[WORK TO BE COMPLETED] Your answer should be every line of the records that contains the word "arrows".

[Stored items]
· · · ·
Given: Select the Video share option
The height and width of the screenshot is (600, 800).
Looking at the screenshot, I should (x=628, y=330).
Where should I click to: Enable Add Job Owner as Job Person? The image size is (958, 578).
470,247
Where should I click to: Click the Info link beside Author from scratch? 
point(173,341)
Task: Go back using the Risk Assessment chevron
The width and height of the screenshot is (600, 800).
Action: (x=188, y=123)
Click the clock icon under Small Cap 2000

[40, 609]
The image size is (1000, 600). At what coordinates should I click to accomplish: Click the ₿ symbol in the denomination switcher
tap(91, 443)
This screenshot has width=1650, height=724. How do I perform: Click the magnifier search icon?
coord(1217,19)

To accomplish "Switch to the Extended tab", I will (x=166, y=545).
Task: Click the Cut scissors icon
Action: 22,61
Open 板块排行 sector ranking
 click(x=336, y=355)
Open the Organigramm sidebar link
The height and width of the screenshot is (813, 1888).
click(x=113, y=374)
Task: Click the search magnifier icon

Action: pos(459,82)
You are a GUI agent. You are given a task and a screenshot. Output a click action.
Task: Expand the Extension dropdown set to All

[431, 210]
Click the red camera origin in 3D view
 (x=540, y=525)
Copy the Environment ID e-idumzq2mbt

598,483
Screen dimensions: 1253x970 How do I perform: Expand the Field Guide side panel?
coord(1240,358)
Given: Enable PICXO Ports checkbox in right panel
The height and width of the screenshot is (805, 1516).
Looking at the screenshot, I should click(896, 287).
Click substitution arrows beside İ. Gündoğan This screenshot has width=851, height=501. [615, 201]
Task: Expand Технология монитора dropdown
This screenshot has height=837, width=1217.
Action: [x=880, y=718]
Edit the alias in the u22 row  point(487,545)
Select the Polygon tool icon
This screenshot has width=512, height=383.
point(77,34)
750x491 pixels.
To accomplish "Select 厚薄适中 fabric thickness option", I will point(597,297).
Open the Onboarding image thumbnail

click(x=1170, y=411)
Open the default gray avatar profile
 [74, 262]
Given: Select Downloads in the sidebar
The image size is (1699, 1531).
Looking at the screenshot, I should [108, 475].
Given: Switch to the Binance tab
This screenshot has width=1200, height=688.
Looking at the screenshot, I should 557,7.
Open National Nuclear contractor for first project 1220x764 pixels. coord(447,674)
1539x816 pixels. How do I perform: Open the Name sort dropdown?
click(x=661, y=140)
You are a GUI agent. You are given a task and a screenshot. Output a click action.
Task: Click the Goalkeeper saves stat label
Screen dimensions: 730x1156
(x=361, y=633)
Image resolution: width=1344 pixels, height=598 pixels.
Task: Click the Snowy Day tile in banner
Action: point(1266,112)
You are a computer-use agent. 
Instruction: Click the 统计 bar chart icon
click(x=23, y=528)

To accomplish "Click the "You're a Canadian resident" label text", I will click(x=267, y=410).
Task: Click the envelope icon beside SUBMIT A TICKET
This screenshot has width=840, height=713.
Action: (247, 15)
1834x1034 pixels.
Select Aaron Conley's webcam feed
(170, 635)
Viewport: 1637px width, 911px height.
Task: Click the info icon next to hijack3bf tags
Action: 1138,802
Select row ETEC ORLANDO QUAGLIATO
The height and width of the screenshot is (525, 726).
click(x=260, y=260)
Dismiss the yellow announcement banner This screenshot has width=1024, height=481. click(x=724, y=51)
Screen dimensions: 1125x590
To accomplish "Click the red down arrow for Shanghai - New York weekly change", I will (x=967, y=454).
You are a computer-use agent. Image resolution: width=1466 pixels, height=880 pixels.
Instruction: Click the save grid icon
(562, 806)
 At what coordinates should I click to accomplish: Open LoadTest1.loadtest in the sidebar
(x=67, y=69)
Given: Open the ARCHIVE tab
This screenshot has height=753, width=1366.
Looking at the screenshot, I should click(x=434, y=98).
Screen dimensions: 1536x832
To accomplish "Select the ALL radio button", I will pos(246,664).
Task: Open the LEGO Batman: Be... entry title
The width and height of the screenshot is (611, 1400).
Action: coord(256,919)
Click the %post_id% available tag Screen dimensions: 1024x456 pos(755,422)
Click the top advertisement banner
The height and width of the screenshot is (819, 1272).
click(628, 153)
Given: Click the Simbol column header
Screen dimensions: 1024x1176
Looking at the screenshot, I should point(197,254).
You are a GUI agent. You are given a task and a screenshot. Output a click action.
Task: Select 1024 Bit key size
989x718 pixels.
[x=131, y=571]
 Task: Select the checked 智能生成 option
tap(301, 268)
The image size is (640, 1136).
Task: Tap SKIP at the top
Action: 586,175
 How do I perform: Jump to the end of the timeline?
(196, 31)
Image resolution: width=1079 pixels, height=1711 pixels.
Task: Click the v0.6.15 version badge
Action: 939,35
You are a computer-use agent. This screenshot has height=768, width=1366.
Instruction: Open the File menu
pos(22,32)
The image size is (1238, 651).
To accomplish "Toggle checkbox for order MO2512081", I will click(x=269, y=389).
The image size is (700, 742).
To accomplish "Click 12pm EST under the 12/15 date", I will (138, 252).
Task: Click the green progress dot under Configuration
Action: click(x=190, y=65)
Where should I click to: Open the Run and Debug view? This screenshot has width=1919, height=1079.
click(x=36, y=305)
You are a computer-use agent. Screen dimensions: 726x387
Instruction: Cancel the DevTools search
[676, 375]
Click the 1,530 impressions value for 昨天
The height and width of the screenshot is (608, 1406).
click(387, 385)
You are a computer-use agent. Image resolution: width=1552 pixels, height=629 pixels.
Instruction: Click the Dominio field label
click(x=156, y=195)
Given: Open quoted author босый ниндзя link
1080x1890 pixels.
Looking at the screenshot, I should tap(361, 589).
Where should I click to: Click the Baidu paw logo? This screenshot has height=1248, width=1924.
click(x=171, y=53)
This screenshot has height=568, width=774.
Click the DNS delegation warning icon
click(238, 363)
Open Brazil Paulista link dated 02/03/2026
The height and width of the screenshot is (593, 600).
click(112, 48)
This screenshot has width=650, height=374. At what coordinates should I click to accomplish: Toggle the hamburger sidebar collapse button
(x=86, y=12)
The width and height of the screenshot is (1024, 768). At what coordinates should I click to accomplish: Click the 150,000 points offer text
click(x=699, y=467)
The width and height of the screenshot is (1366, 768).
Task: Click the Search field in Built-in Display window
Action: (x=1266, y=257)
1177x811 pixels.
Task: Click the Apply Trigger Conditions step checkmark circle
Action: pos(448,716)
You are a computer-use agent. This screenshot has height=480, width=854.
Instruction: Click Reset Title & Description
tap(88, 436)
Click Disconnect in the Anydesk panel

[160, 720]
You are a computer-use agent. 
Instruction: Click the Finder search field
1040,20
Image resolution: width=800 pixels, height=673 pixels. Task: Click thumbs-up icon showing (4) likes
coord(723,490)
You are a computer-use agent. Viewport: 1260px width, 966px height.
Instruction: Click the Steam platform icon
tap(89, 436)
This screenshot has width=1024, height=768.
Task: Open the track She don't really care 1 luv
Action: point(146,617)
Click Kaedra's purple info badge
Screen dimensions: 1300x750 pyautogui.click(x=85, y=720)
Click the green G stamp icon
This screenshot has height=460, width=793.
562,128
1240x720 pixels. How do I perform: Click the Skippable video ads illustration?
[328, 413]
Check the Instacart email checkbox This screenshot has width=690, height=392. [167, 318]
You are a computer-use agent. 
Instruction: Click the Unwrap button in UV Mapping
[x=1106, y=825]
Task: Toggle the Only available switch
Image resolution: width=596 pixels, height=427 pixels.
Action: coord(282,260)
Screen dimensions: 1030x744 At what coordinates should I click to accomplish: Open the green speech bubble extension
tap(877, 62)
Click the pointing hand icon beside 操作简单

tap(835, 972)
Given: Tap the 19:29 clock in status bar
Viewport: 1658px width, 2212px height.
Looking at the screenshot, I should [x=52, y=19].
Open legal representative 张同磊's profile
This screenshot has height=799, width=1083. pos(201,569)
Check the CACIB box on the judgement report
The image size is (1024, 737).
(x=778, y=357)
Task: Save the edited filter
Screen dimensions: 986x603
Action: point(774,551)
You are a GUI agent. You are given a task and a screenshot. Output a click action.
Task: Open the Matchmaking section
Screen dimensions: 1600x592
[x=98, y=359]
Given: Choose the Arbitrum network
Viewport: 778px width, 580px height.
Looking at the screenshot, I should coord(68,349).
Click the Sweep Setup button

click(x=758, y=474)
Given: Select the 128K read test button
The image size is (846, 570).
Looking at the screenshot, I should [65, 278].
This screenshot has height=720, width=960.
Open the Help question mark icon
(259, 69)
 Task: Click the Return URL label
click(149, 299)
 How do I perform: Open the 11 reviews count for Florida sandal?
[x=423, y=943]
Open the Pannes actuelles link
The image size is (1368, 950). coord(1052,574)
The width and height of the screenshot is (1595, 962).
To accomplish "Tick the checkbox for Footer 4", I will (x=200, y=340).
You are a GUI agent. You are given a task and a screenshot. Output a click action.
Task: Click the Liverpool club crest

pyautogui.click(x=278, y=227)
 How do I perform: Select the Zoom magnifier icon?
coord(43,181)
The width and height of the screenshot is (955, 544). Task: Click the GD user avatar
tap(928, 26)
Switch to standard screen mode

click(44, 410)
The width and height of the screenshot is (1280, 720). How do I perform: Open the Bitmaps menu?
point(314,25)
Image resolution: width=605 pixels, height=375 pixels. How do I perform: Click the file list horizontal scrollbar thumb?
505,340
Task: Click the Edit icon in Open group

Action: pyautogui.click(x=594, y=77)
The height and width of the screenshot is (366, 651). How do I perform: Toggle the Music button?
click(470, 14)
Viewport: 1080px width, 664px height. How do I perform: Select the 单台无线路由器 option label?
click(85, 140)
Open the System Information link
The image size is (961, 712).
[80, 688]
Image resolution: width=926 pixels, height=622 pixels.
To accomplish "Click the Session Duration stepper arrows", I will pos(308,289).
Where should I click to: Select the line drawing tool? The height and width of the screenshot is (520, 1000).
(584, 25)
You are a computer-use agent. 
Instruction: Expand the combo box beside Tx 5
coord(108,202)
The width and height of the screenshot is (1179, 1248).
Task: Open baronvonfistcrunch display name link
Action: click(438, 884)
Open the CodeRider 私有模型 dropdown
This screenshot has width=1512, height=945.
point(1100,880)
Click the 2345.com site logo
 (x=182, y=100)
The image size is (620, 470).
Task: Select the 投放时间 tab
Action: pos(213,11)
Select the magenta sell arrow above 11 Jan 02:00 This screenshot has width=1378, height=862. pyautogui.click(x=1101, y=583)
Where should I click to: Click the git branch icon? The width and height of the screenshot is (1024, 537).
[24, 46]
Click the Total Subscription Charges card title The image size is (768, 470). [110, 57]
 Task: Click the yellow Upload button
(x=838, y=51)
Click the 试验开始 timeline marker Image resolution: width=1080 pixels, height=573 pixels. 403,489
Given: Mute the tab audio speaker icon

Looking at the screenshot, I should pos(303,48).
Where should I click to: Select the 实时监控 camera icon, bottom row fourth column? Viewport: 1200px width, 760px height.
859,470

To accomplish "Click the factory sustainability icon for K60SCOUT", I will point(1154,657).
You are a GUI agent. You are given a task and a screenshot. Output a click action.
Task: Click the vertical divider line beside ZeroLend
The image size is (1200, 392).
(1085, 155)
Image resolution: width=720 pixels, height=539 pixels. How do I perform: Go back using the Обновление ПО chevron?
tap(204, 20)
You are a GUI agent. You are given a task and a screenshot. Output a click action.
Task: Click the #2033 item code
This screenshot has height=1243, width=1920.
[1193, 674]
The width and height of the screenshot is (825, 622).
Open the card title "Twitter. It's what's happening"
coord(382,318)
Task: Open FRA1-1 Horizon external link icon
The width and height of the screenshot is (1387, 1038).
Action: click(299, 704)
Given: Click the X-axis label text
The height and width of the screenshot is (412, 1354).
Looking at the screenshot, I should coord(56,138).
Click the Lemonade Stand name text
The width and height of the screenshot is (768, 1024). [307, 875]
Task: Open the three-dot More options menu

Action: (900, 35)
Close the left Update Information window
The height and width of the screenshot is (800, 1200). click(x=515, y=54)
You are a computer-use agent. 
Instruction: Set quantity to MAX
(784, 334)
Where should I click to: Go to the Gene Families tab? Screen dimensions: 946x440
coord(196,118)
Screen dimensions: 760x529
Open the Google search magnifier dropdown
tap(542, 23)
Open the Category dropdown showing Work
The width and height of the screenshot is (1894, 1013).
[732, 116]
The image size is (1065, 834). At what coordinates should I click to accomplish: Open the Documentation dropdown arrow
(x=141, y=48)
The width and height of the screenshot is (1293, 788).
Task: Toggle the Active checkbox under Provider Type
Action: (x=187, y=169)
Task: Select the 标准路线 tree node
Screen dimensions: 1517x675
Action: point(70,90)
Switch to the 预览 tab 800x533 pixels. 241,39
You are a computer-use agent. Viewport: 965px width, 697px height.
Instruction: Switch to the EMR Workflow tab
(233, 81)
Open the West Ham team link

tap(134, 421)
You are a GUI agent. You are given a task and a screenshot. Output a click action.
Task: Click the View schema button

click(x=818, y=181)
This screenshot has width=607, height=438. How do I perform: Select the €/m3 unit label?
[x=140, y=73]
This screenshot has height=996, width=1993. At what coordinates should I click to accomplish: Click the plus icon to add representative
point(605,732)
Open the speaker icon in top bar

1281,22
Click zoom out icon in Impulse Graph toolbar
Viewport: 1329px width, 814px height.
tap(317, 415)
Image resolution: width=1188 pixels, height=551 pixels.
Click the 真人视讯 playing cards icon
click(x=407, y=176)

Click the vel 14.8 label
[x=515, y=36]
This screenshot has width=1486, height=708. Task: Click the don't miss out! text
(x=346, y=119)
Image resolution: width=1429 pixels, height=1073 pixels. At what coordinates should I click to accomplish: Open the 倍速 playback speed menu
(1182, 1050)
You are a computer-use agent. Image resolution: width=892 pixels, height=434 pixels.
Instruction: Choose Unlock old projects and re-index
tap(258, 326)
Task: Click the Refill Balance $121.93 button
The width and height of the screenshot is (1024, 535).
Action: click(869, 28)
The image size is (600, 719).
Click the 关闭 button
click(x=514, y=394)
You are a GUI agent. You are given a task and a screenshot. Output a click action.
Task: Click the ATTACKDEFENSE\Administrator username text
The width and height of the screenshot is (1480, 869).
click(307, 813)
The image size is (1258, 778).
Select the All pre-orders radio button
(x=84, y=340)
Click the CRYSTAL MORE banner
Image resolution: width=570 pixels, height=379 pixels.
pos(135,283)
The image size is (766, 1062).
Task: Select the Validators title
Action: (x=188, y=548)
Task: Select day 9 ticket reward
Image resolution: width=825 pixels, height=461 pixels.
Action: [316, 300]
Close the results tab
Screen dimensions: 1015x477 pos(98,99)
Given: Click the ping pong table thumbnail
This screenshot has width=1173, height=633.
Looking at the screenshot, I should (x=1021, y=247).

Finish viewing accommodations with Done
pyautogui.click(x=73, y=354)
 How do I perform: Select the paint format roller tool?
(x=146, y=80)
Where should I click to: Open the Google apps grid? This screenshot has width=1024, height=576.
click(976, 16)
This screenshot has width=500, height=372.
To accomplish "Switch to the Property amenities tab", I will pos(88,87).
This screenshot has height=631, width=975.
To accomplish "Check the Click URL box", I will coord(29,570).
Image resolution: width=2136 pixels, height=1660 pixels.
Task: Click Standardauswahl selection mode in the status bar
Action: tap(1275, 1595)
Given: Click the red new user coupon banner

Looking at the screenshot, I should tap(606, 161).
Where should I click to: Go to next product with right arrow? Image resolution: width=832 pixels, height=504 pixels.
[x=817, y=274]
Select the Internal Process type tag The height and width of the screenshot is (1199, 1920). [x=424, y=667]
· · · ·
[WRITTEN RESPONSE]
Click substitution arrows beside İ. Gündoğan This screenshot has width=851, height=501. [615, 201]
To accomplish "Click the Session Duration stepper arrows", I will pos(308,289).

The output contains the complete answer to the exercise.